▸ Activity
Print each line exactly, beginning with the one where "Given: Click the route node near Rogówek" appears and ending at the last line below.

▸ Records to process

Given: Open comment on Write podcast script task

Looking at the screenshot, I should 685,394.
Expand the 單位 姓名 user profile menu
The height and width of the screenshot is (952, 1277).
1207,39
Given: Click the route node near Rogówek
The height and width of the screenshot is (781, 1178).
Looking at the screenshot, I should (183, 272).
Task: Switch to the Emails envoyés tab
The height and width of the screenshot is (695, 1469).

▸ Result
Given: Click the route node near Rogówek
The height and width of the screenshot is (781, 1178).
Looking at the screenshot, I should (183, 272).
Task: Switch to the Emails envoyés tab
The height and width of the screenshot is (695, 1469).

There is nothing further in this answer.